§ TASK OBJECTIVE
Return nothing but the lines from the line with "This screenshot has height=504, width=840." through the last line of the entries that follow, copied exactly and free of pictures.
Segment Start: SOURCE INFORMATION
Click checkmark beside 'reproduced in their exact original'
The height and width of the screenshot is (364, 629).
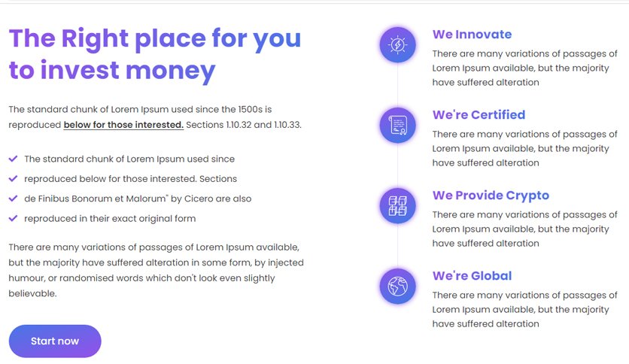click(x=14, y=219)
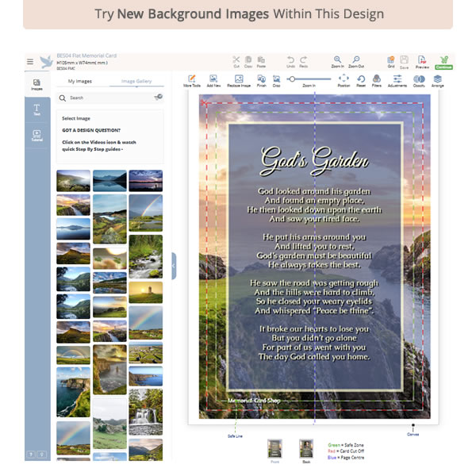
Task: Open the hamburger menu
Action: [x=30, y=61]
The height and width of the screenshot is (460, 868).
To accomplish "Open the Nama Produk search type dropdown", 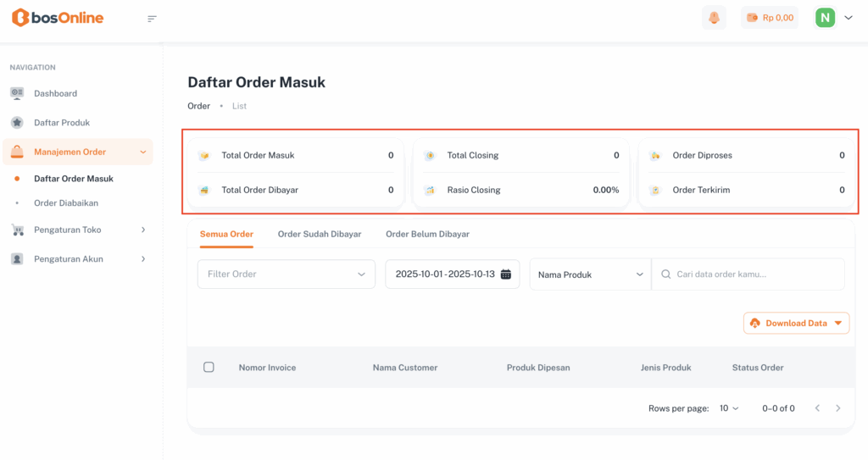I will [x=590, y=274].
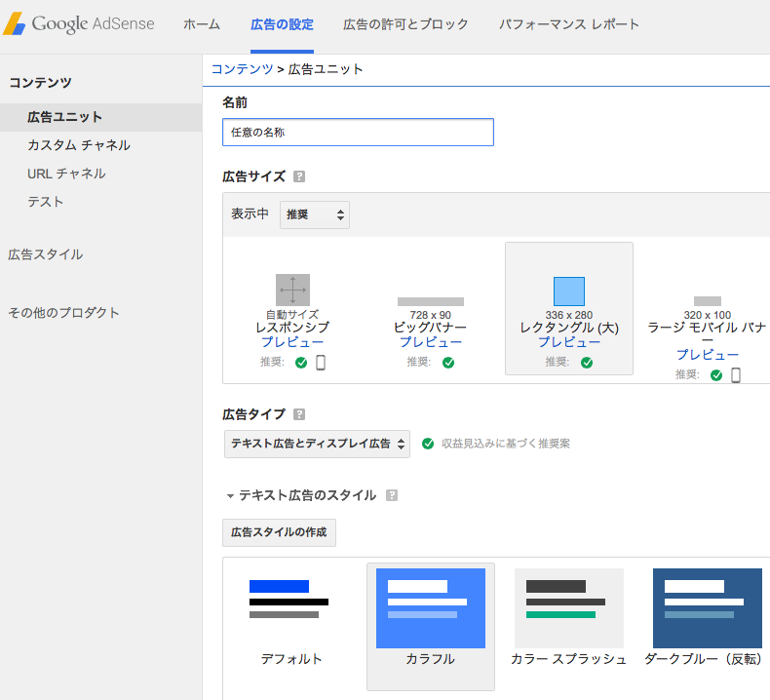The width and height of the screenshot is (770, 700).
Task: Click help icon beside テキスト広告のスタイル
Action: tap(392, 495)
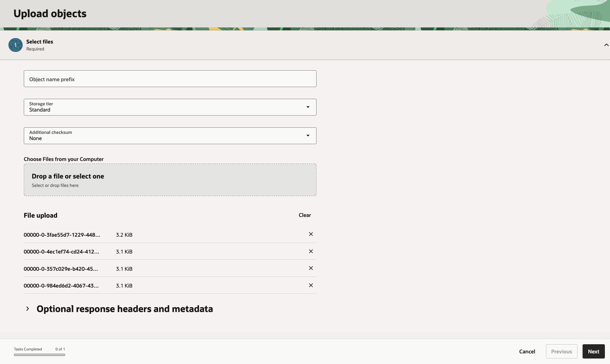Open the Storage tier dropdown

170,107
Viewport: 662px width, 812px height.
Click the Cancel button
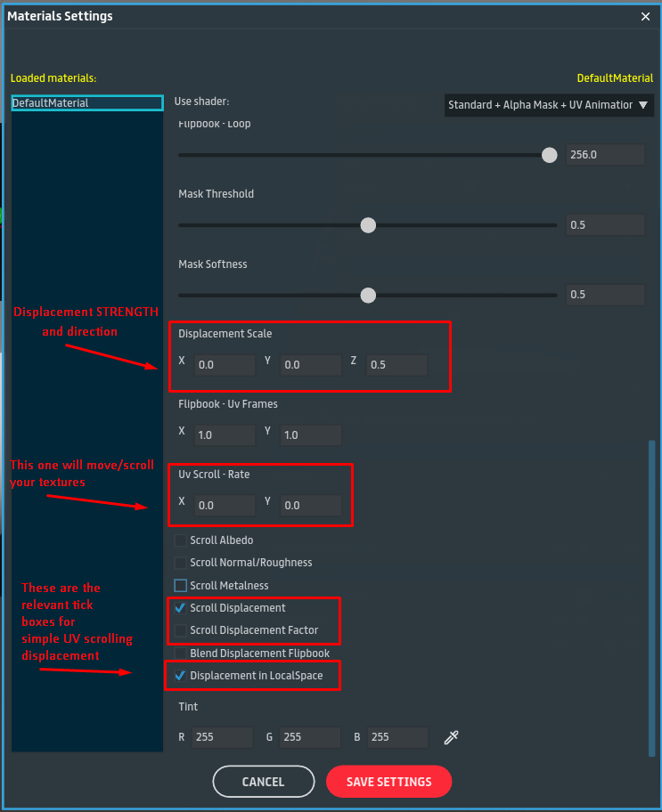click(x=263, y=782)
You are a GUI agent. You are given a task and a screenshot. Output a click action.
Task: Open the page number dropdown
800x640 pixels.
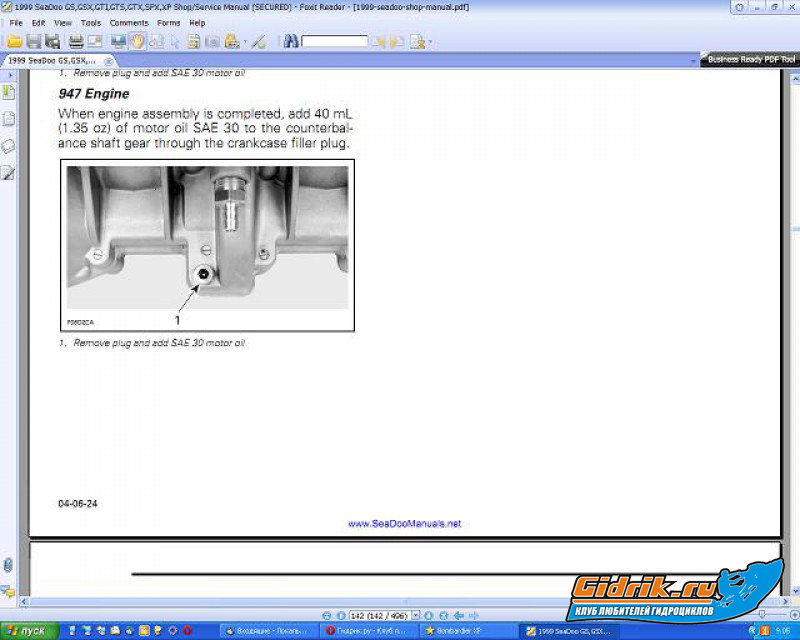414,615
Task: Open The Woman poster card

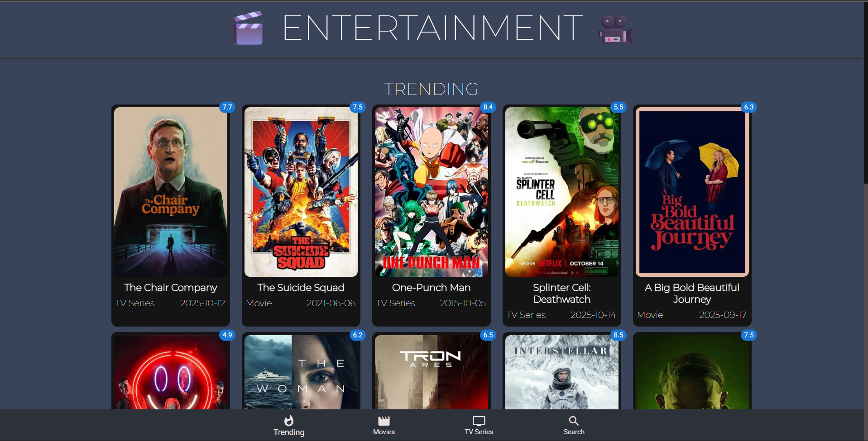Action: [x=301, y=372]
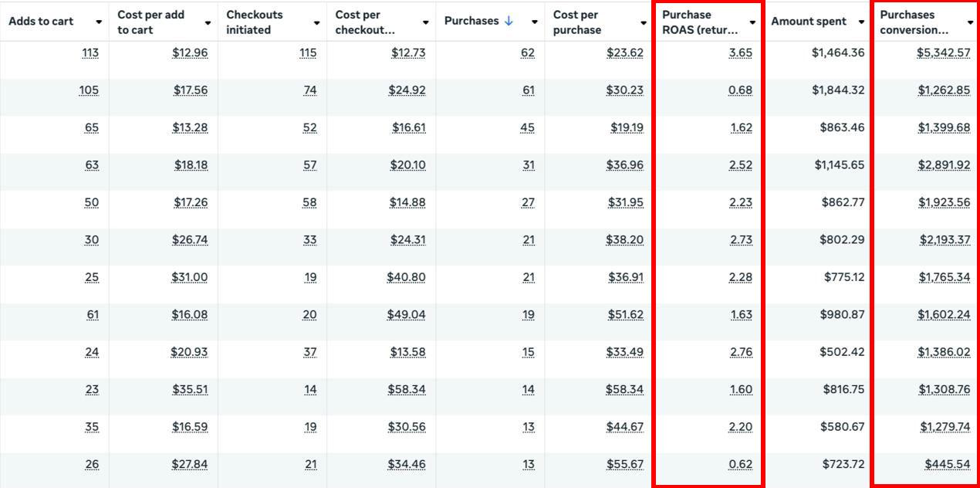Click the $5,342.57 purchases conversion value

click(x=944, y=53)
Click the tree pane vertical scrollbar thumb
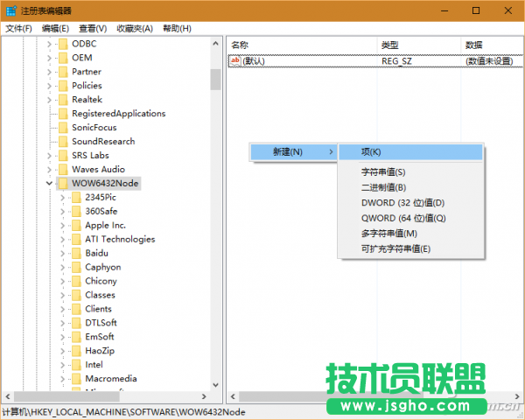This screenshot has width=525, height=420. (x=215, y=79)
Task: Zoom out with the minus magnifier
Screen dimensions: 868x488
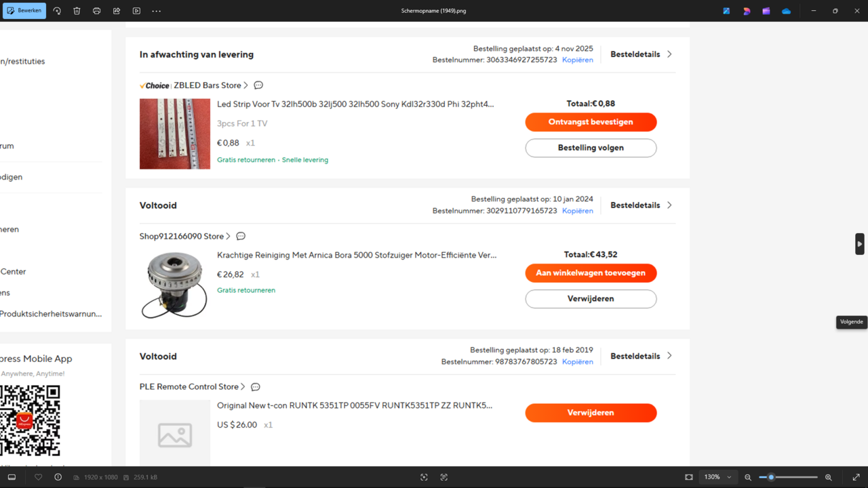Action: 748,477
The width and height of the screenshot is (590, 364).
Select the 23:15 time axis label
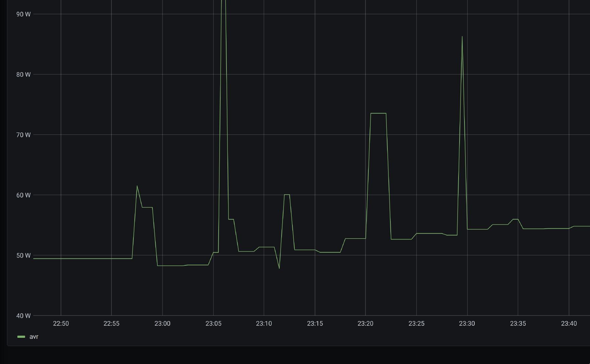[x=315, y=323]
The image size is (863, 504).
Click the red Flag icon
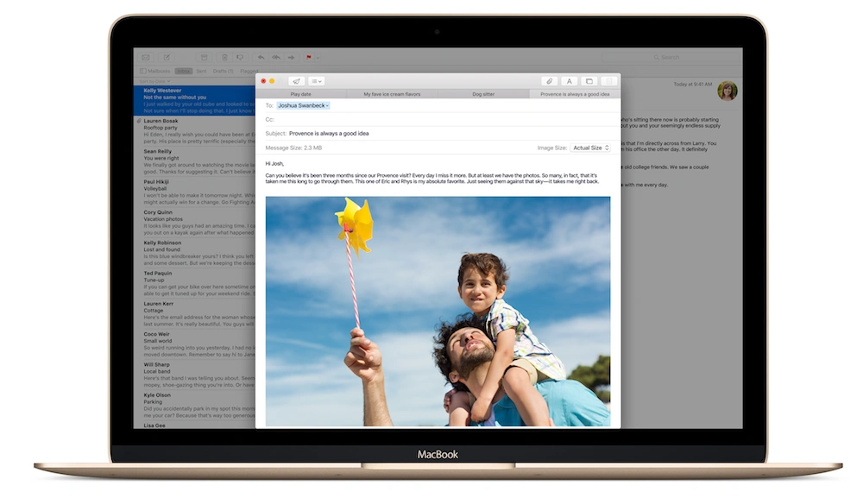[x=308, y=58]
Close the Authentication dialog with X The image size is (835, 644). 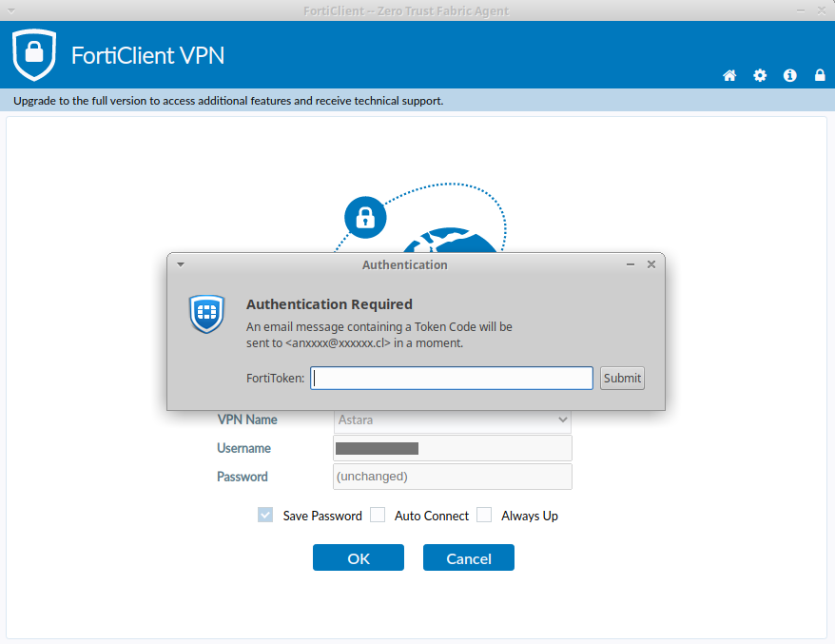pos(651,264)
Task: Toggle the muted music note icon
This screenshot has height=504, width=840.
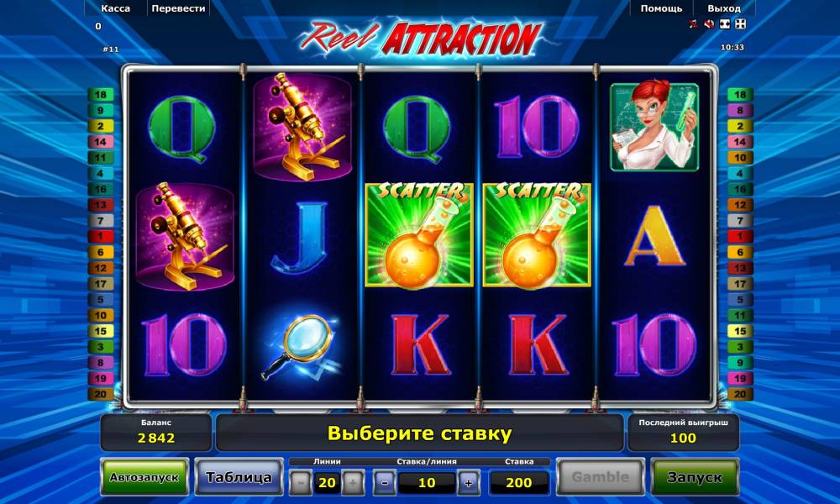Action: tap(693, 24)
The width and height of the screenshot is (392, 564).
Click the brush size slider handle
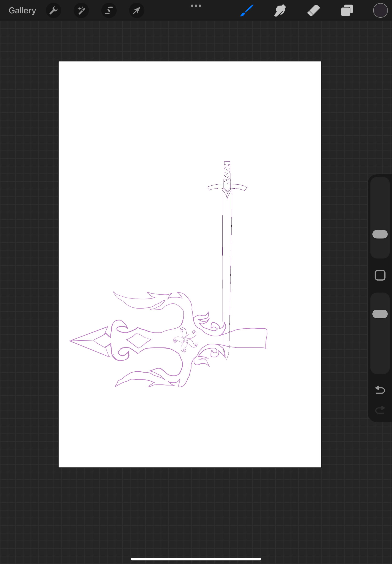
Segment End: SOURCE INFORMATION
§ OUTPUT OF THE EXERCISE
This screenshot has height=504, width=840.
Action: tap(693, 24)
The width and height of the screenshot is (392, 564).
Click the brush size slider handle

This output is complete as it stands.